Personally, If we went into space with FTL, I think war will continue on Earth. I don't think it would continue in space. Space is so unimaginably large, and if each country set up a colony on a different planet in a different solar system, it would take centuries for those colonies to grow to such and extent that they would have to move on to other worlds for raw materials.

That depends on outside factors that we don't know yet: Will there be alien species that don't want us to expand our cultures? How scarce are planets that effectively support humanity (note that a planet could have a hostile biosphere)? What is the mechanism for FTL, and do its costs increase dramatically the farther one travels?

Remember also that FTL in this case could also mean punching wormholes to other planets, not necessarily building ships to get us there.
 
Also, let me add that FTL travel doesnt mean that all the sudden we're headed to Alpha Centuari. The propulsion system might work, but we'd still have to figure out all the other stuff. 4 years is a long time to be in space, and that's just to get to the closest star, nevermind a return trip, or a voyage to any other system. Life support, consumables, raw materials for construction, etc.

FTL travel would result in some really awesome pictures but manned missions outside the solar system would still be a ways off.


4 Years is just barely faster than light. I don't think OP had that in mind.
 
4 Years is just barely faster than light. I don't think OP had that in mind.
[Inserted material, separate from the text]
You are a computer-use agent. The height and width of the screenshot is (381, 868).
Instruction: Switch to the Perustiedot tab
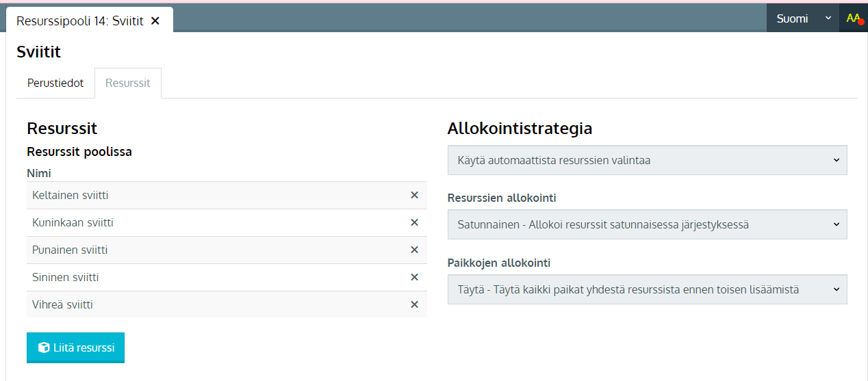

My opinion wouldnt change much even if we're talking significantly faster than light. For the first few years, perhaps first few decades, we would get some unbelievably awesome photos from FTL probes, but I dont think we would be able to send manned missions for a while after.
 
China would probably help the US and then evict them from Earth. They basically own half the planet and its money now and the US is so far in debt to them its crazy.
 
Would at first mean sending numerous probes to see what worlds were habitable by people.
Then exploitation of those planets would begin.